Hey know what’s cool?  I changed the default on Microsoft Word to Spanish, so everything I’m typing has a wiggly line!
Anyway….so the last few days have been pretty crazy, because our ISP (independent study projects) start Thursday (aka tomorrow).  So all our class notes, reflections, and reading notes/reflections were due today, not to mention our ISP proposals and the Human Subjects Research form (a legal thing we fill out to ensure we’re not harming anyone physically, emotionally, etc.)   So lots of late nights and cups of coffee later, I’m DONE with that and ready to start my ISP tomorrow!  All the kids on my program were feeling particularly united by the massive amount of work we all had, and because some people are leaving Cochabamba for their ISP.  So we started writing haikus on our facebook page…here are a few ones I wrote while delirious:
Writing I.R.B.
I wanna do some sleeping
And eat salteñas.
I smell really bad
Fifty points from Gryffindor
For not showering.
I so sad today.
Host fam never eat pancakes.
I gon fix dat hoy.
(My host family told me they never had pancakes, they just saw them in movies!!  I make them pancakes and French toast for lunch yesterday.)
Sleepy SIT babies
Can't stop thinking in haikus.
Procrastination.

Tuesday, April 3, 2012

Groups projects are no fun

So yesterday, we had class in the morning to talk about our independent study projects.  WHICH START A WEEK FROM THURSDAY!! AHHH.  After that, our group went to lunch at a cafe instead of with our families (a rarity) and worked on our project/presentation about Colegio Bolívar.  For. Six.
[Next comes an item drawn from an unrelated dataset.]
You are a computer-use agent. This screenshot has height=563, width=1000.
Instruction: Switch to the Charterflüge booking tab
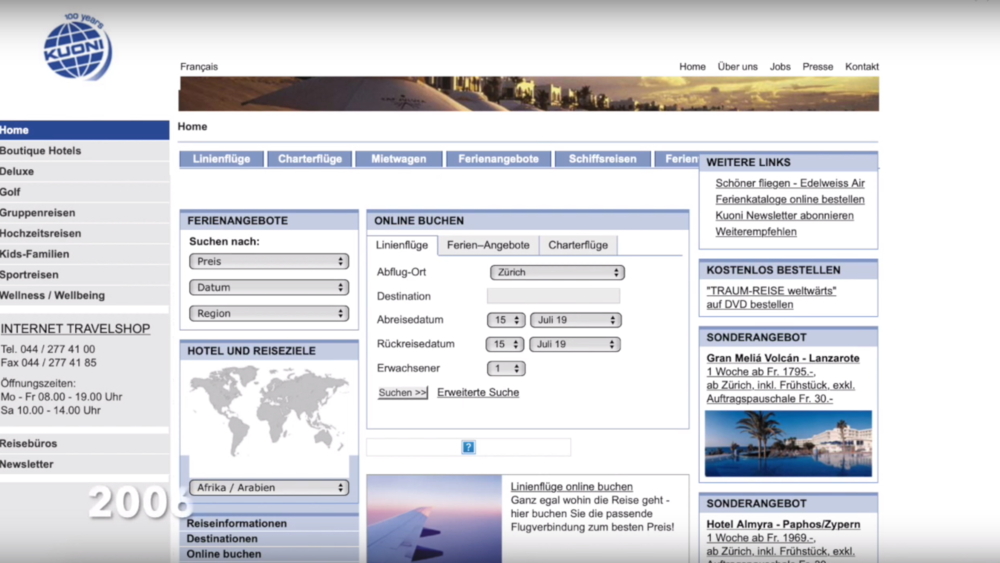(x=578, y=245)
Hours.  Yes, that did include eating an omelette, a salad, and a dulce de leche (caramel-y sugar-y goodness) crepe, but STILL I was so fried by the time we left at 7.  Then we emailed back and forth until 2am that morning, editing the paper.  Then the next morning I got up at 6 to run to let out some of the stress.  (That was literally ALL I wanted to do that afternoon/night, but we still had work to do and then it was dark).  Our presentation was today, and it went well!  We talked about our interviews with the principal of Colegio Bolívar, the Jurídica para la Mujer, la Defensoria de la Niñez, and the principal of the high school next door to Bolívar.  The 4 main reasons these people (and the articles we read) gave for the resistence to letting in girls were:
1. Tradition of being all boys/ that the school is 99 years old and wants to turn 100 as a boys' school
2. That the girls will distract the boys and/or not be able to keep up with the rigorous academics, thus lowering the school's prestige
3. The law mandating that all public schools be mixed gender was poorly implemented, and the Bolívar community and the literal building were not ready for the entrance of girls
4. The girls cut the line to enroll in Bolívar, and weren't respecting the process of enrolling.  (In actuality, the girls were skipped in the line when the enrollment list was made, so the girls protested to the authorities.  Then Bolívar was forced to allow the girls to enter, cutting out people who were further back in the line and only enrolled because the girls were not included.)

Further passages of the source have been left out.